**TASK PROMPT:**
Hand back all of the records exactly as they read.

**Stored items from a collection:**
::::
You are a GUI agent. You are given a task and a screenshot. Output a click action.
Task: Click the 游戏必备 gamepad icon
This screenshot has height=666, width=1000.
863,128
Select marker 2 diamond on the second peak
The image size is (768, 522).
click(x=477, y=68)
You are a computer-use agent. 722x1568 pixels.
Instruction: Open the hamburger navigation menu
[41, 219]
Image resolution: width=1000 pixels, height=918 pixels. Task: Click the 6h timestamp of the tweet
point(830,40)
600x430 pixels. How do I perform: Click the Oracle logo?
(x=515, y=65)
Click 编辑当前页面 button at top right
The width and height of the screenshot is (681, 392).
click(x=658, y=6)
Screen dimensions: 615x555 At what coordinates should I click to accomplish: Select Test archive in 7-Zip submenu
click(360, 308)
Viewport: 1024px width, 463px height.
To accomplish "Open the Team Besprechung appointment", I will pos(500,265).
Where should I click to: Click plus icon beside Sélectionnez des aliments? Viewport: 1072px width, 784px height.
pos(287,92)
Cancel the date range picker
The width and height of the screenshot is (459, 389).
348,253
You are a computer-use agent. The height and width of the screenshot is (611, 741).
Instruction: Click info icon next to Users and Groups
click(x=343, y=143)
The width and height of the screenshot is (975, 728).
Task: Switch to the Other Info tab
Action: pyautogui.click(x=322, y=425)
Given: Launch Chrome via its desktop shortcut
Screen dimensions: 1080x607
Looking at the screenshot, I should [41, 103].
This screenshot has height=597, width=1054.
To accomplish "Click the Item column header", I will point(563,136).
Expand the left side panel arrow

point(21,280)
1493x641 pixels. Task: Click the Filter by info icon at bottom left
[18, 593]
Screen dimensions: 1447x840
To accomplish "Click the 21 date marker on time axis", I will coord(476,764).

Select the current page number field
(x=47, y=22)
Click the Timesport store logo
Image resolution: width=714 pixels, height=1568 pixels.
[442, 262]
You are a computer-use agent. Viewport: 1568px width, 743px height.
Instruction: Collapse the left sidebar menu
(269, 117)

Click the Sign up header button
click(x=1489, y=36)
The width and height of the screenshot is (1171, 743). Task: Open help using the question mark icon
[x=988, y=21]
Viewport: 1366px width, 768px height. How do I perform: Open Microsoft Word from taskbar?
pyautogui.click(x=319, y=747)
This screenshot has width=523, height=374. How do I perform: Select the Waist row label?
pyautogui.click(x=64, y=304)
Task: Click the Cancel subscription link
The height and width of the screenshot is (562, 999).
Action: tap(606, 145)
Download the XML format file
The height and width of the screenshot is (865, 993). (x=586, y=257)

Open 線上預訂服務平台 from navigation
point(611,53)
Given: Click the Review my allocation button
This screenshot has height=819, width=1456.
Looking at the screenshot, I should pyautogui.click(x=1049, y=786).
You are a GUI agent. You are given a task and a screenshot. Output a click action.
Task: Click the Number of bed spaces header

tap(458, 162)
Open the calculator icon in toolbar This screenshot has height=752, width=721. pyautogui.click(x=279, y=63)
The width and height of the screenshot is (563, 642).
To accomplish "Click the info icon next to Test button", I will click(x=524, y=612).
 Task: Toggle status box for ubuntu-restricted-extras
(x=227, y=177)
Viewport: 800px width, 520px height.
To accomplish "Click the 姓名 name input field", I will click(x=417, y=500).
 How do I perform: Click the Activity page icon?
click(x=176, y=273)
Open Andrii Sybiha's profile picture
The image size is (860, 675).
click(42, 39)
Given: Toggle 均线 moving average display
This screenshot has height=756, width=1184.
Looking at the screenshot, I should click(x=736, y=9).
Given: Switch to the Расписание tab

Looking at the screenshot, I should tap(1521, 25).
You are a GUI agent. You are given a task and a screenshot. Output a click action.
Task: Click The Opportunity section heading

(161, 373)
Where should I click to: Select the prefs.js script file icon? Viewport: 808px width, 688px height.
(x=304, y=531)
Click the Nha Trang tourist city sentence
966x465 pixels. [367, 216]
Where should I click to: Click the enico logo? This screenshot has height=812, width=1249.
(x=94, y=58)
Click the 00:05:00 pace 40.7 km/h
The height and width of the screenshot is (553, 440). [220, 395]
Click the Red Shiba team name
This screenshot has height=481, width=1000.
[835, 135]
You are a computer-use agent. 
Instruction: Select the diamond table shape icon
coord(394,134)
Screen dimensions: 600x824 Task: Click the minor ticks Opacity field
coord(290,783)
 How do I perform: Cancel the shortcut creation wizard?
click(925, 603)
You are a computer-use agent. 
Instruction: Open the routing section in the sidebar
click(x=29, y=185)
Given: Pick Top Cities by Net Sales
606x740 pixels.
::::
**RESPONSE AREA:**
You are a GUI agent. You are given a task and a screenshot. Output a click action.
Task: Click the 游戏必备 gamepad icon
This screenshot has height=666, width=1000.
863,128
Select marker 2 diamond on the second peak
The image size is (768, 522).
click(x=477, y=68)
You are a computer-use agent. 722x1568 pixels.
Instruction: Open the hamburger navigation menu
[41, 219]
Image resolution: width=1000 pixels, height=918 pixels. Task: Click the 6h timestamp of the tweet
point(830,40)
600x430 pixels. How do I perform: Click the Oracle logo?
(x=515, y=65)
Click 编辑当前页面 button at top right
The width and height of the screenshot is (681, 392).
click(x=658, y=6)
Screen dimensions: 615x555 At what coordinates should I click to accomplish: Select Test archive in 7-Zip submenu
click(360, 308)
Viewport: 1024px width, 463px height.
To accomplish "Open the Team Besprechung appointment", I will pos(500,265).
Where should I click to: Click plus icon beside Sélectionnez des aliments? Viewport: 1072px width, 784px height.
pos(287,92)
Cancel the date range picker
The width and height of the screenshot is (459, 389).
348,253
You are a computer-use agent. The height and width of the screenshot is (611, 741).
Instruction: Click info icon next to Users and Groups
click(x=343, y=143)
The width and height of the screenshot is (975, 728).
Task: Switch to the Other Info tab
Action: pyautogui.click(x=322, y=425)
Given: Launch Chrome via its desktop shortcut
Screen dimensions: 1080x607
Looking at the screenshot, I should [41, 103].
This screenshot has height=597, width=1054.
To accomplish "Click the Item column header", I will point(563,136).
Expand the left side panel arrow

point(21,280)
1493x641 pixels. Task: Click the Filter by info icon at bottom left
[18, 593]
Screen dimensions: 1447x840
To accomplish "Click the 21 date marker on time axis", I will coord(476,764).

Select the current page number field
(x=47, y=22)
Click the Timesport store logo
Image resolution: width=714 pixels, height=1568 pixels.
[442, 262]
You are a computer-use agent. Viewport: 1568px width, 743px height.
Instruction: Collapse the left sidebar menu
(269, 117)

Click the Sign up header button
click(x=1489, y=36)
The width and height of the screenshot is (1171, 743). Task: Open help using the question mark icon
[x=988, y=21]
Viewport: 1366px width, 768px height. How do I perform: Open Microsoft Word from taskbar?
pyautogui.click(x=319, y=747)
This screenshot has width=523, height=374. How do I perform: Select the Waist row label?
pyautogui.click(x=64, y=304)
Task: Click the Cancel subscription link
The height and width of the screenshot is (562, 999).
Action: tap(606, 145)
Download the XML format file
The height and width of the screenshot is (865, 993). (x=586, y=257)

Open 線上預訂服務平台 from navigation
point(611,53)
Given: Click the Review my allocation button
This screenshot has height=819, width=1456.
Looking at the screenshot, I should pyautogui.click(x=1049, y=786).
You are a GUI agent. You are given a task and a screenshot. Output a click action.
Task: Click the Number of bed spaces header

tap(458, 162)
Open the calculator icon in toolbar This screenshot has height=752, width=721. pyautogui.click(x=279, y=63)
The width and height of the screenshot is (563, 642).
To accomplish "Click the info icon next to Test button", I will click(x=524, y=612).
 Task: Toggle status box for ubuntu-restricted-extras
(x=227, y=177)
Viewport: 800px width, 520px height.
To accomplish "Click the 姓名 name input field", I will click(x=417, y=500).
 How do I perform: Click the Activity page icon?
click(x=176, y=273)
Open Andrii Sybiha's profile picture
The image size is (860, 675).
click(42, 39)
Given: Toggle 均线 moving average display
This screenshot has height=756, width=1184.
Looking at the screenshot, I should click(x=736, y=9).
Given: Switch to the Расписание tab

Looking at the screenshot, I should tap(1521, 25).
You are a GUI agent. You are given a task and a screenshot. Output a click action.
Task: Click The Opportunity section heading

(161, 373)
Where should I click to: Select the prefs.js script file icon? Viewport: 808px width, 688px height.
(x=304, y=531)
Click the Nha Trang tourist city sentence
966x465 pixels. [367, 216]
Where should I click to: Click the enico logo? This screenshot has height=812, width=1249.
(x=94, y=58)
Click the 00:05:00 pace 40.7 km/h
The height and width of the screenshot is (553, 440). [220, 395]
Click the Red Shiba team name
This screenshot has height=481, width=1000.
[835, 135]
You are a computer-use agent. 
Instruction: Select the diamond table shape icon
coord(394,134)
Screen dimensions: 600x824 Task: Click the minor ticks Opacity field
coord(290,783)
 How do I perform: Cancel the shortcut creation wizard?
click(925, 603)
You are a computer-use agent. 
Instruction: Open the routing section in the sidebar
click(x=29, y=185)
Given: Pick Top Cities by Net Sales
606x740 pixels.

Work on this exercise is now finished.